EXERCISE >>
Can you give back all of the data below, unchanged and line for line?

==================================================

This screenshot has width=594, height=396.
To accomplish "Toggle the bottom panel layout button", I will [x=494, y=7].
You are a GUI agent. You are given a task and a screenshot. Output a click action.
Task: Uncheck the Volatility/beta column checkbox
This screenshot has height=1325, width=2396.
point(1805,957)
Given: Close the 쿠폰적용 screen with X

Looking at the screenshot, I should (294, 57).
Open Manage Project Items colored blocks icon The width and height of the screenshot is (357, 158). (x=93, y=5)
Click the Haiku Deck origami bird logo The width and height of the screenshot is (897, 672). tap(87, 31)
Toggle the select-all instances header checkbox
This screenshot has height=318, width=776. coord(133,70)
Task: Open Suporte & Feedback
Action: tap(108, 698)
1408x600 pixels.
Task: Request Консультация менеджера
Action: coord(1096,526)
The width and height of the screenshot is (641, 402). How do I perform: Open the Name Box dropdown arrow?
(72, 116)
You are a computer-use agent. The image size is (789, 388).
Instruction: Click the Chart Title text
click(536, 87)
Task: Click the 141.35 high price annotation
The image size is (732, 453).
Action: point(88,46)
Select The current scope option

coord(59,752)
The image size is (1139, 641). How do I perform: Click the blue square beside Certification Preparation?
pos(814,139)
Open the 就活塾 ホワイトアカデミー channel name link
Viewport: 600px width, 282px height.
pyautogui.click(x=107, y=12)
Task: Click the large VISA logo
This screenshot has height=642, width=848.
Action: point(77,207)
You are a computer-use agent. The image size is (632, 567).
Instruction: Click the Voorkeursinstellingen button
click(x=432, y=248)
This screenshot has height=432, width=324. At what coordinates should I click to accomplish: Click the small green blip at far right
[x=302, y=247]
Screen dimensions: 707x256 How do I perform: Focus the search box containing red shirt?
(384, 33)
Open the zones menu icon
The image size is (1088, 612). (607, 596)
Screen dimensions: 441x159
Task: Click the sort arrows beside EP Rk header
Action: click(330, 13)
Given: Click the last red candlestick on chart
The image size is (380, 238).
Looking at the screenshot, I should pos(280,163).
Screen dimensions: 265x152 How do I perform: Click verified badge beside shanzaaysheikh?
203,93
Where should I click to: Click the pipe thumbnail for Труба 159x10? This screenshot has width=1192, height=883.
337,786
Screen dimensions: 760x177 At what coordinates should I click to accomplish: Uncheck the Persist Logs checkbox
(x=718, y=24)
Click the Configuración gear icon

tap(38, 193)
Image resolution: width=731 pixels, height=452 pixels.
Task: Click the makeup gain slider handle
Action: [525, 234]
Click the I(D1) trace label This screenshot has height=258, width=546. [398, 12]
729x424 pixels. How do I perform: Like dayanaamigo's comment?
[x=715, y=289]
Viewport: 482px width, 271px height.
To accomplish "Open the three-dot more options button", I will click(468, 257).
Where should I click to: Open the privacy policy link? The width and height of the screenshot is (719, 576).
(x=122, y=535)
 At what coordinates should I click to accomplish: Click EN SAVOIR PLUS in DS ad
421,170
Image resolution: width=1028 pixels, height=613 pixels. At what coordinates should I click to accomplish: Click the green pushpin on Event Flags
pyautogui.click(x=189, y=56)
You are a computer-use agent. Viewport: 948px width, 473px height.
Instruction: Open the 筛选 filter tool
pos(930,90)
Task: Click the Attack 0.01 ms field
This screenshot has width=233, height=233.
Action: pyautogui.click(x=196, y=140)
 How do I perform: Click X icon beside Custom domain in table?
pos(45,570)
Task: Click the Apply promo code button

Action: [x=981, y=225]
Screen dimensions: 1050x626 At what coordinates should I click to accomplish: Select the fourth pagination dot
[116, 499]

==================================================

COMPLETE OUTPUT >>
This screenshot has width=594, height=396.
To accomplish "Toggle the bottom panel layout button", I will [x=494, y=7].
You are a GUI agent. You are given a task and a screenshot. Output a click action.
Task: Uncheck the Volatility/beta column checkbox
This screenshot has height=1325, width=2396.
point(1805,957)
Given: Close the 쿠폰적용 screen with X

Looking at the screenshot, I should (294, 57).
Open Manage Project Items colored blocks icon The width and height of the screenshot is (357, 158). (x=93, y=5)
Click the Haiku Deck origami bird logo The width and height of the screenshot is (897, 672). tap(87, 31)
Toggle the select-all instances header checkbox
This screenshot has height=318, width=776. coord(133,70)
Task: Open Suporte & Feedback
Action: tap(108, 698)
1408x600 pixels.
Task: Request Консультация менеджера
Action: coord(1096,526)
The width and height of the screenshot is (641, 402). How do I perform: Open the Name Box dropdown arrow?
(72, 116)
You are a computer-use agent. The image size is (789, 388).
Instruction: Click the Chart Title text
click(536, 87)
Task: Click the 141.35 high price annotation
The image size is (732, 453).
Action: point(88,46)
Select The current scope option

coord(59,752)
The image size is (1139, 641). How do I perform: Click the blue square beside Certification Preparation?
pos(814,139)
Open the 就活塾 ホワイトアカデミー channel name link
Viewport: 600px width, 282px height.
pyautogui.click(x=107, y=12)
Task: Click the large VISA logo
This screenshot has height=642, width=848.
Action: point(77,207)
You are a computer-use agent. The image size is (632, 567).
Instruction: Click the Voorkeursinstellingen button
click(x=432, y=248)
This screenshot has height=432, width=324. At what coordinates should I click to accomplish: Click the small green blip at far right
[x=302, y=247]
Screen dimensions: 707x256 How do I perform: Focus the search box containing red shirt?
(384, 33)
Open the zones menu icon
The image size is (1088, 612). (607, 596)
Screen dimensions: 441x159
Task: Click the sort arrows beside EP Rk header
Action: click(330, 13)
Given: Click the last red candlestick on chart
The image size is (380, 238).
Looking at the screenshot, I should pos(280,163).
Screen dimensions: 265x152 How do I perform: Click verified badge beside shanzaaysheikh?
203,93
Where should I click to: Click the pipe thumbnail for Труба 159x10? This screenshot has width=1192, height=883.
337,786
Screen dimensions: 760x177 At what coordinates should I click to accomplish: Uncheck the Persist Logs checkbox
(x=718, y=24)
Click the Configuración gear icon

tap(38, 193)
Image resolution: width=731 pixels, height=452 pixels.
Task: Click the makeup gain slider handle
Action: [525, 234]
Click the I(D1) trace label This screenshot has height=258, width=546. [398, 12]
729x424 pixels. How do I perform: Like dayanaamigo's comment?
[x=715, y=289]
Viewport: 482px width, 271px height.
To accomplish "Open the three-dot more options button", I will click(468, 257).
Where should I click to: Open the privacy policy link? The width and height of the screenshot is (719, 576).
(x=122, y=535)
 At what coordinates should I click to accomplish: Click EN SAVOIR PLUS in DS ad
421,170
Image resolution: width=1028 pixels, height=613 pixels. At what coordinates should I click to accomplish: Click the green pushpin on Event Flags
pyautogui.click(x=189, y=56)
You are a computer-use agent. Viewport: 948px width, 473px height.
Instruction: Open the 筛选 filter tool
pos(930,90)
Task: Click the Attack 0.01 ms field
This screenshot has width=233, height=233.
Action: pyautogui.click(x=196, y=140)
 How do I perform: Click X icon beside Custom domain in table?
pos(45,570)
Task: Click the Apply promo code button

Action: [x=981, y=225]
Screen dimensions: 1050x626 At what coordinates should I click to accomplish: Select the fourth pagination dot
[116, 499]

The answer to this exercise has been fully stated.